14(4)Every person who violates or fails to comply with paragraph 12(5)(b) commits an offence and is liable on conviction,
(a) in the case of an offence committed by a trade union or council of trade unions, to a fine of $10 per employee in the relevant bargaining unit for each day or part of a day for which the picketing, parade or demonstration declared, authorized, continued or counselled in contravention of that paragraph is or continues in effect, or to a fine of $10,000, whichever is greater; or
(b) in the case of an offence committed by an officer, director, representative, employee, agent or advisor of a trade union or council of trade unions, to a fine not exceeding $300 for each day or part of a day for which the picketing, parade or demonstration declared, authorized, continued or counselled in contravention of that paragraph is or continues in effect.
14(5)Every person who violates or fails to comply with paragraph 12(5)(c) commits an offence and is liable on conviction to a fine not exceeding $300 for each day or part of a day for which one or more employees replace striking employees in contravention of that paragraph.
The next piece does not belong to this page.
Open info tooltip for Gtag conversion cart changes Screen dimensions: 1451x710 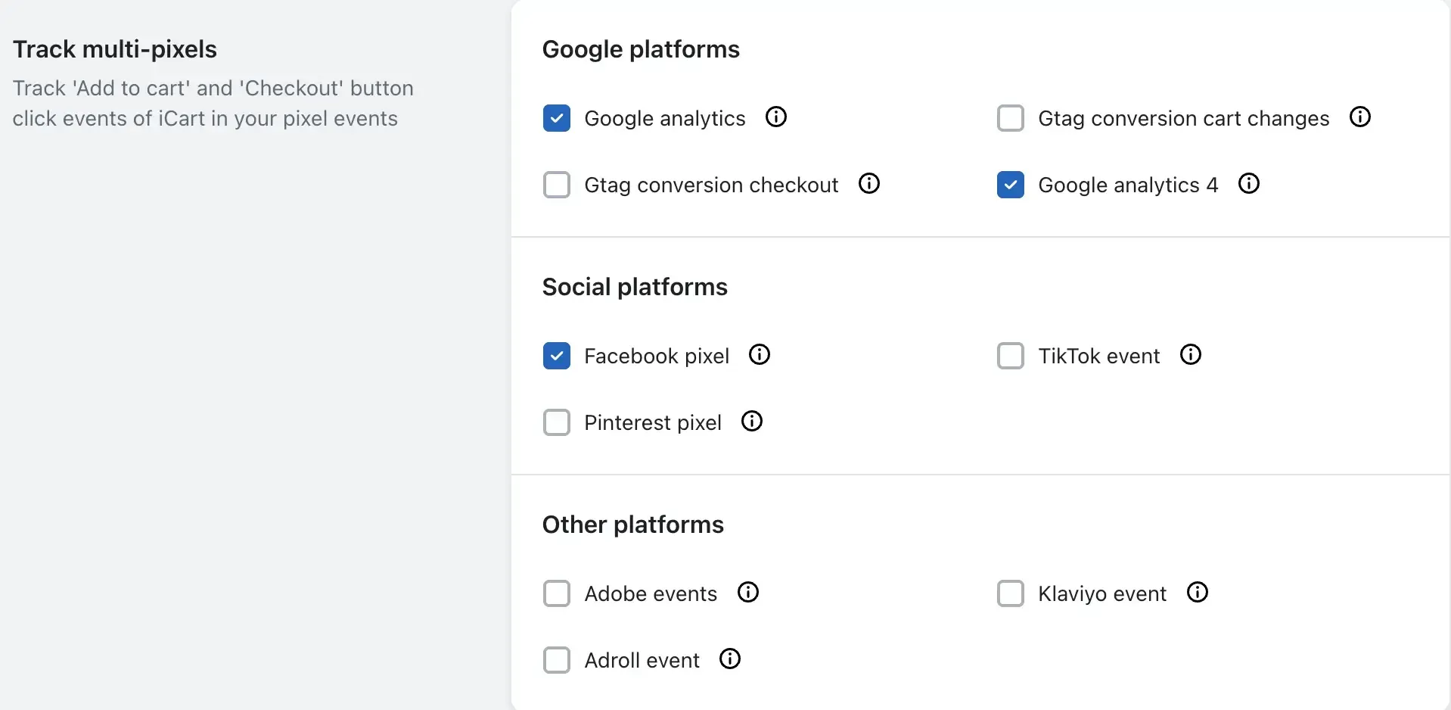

2011, c.29, s.2; 2019, c.34, s.19
Revocation of certification
15In addition to any other penalty provided in section 14, on the application of an employer, the Board may revoke the certification of a bargaining agent if a trade union or council of trade unions, or any officer, director, representative, employee, agent or advisor of a trade union or counsel of trade unions, as the case may be, has been found guilty of violating or failing to comply with subsection 12(3), paragraph 12(5)(b), or subsection 13.2(2).
2019, c.34, s.20
Application of Industrial Relations Act
16 For the purposes of this Act, sections 112, 113, 121, 124, paragraph 125(1)(h), subsections 125(2) to (5) and 126(1), paragraphs 126(2)(j) and (k), section 127, subsections 128(1) and (3), sections 130 and 131, subsections 132(2) and 134(3), section 135, subsections 136(1) to (4), 137(1) and 138(2) and sections 140 and 141 of the Industrial Relations Act apply with the necessary modifications.
Disclosure of information
2019, c.34, s.21
16.1(1)No information or material provided to or received by a mediator under section 6.2 shall be disclosed except to the Board.
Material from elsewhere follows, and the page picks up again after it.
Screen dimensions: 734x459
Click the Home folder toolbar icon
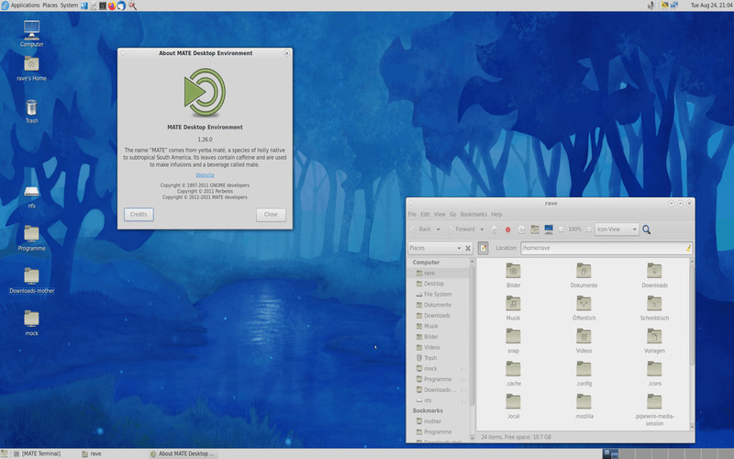[x=535, y=230]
16.1(2)No report of a mediator under section 6.2 shall be disclosed except to the Board and the parties.
16.1(3)A mediator appointed under section 6.2 is not a competent or compellable witness in proceedings before any court or other tribunal respecting any information, material or report mentioned in subsection (1) or (2) or respecting any information or material provided to or received by the mediator, or any statement made to or by the mediator in an endeavour to assist the parties reach an essential services agreement.
2019, c.34, s.21
Administration of Act
17 The Minister of Social Development shall administer this Act.
2016, c.37, s.63; 2019, c.2, s.50
Regulations
18The Board may make regulations
(a) establishing rules of procedure in respect of hearings held under sections 8, 9, and 13.1;
(b) prescribing the manner in which and the time within which the employer shall, in respect of a bargaining unit, provide to the Board the names of the employees in the bargaining unit who are employed in designated positions;
(c) respecting the specification of the time within which and the persons to whom notices and other documents are to be sent and when such notices are deemed to have been given and received; and
(d) respecting such other matters and things as may be incidental or conducive to the objects and purposes of the Board, the exercise of its powers and the attainment of the objects of this Act.
2011, c.29, s.3; 2019, c.34, s.22
Consequential amendment to the Labour and Employment Board Act
19Subsection 7(2) of the Labour and Employment Board Act, chapter L-0.01 of the Acts of New Brunswick, 1994, is amended by adding after paragraph (b) the following:
(b.1) Essential Services in Nursing Homes Act,
N.B. This Act is consolidated to December 20, 2019.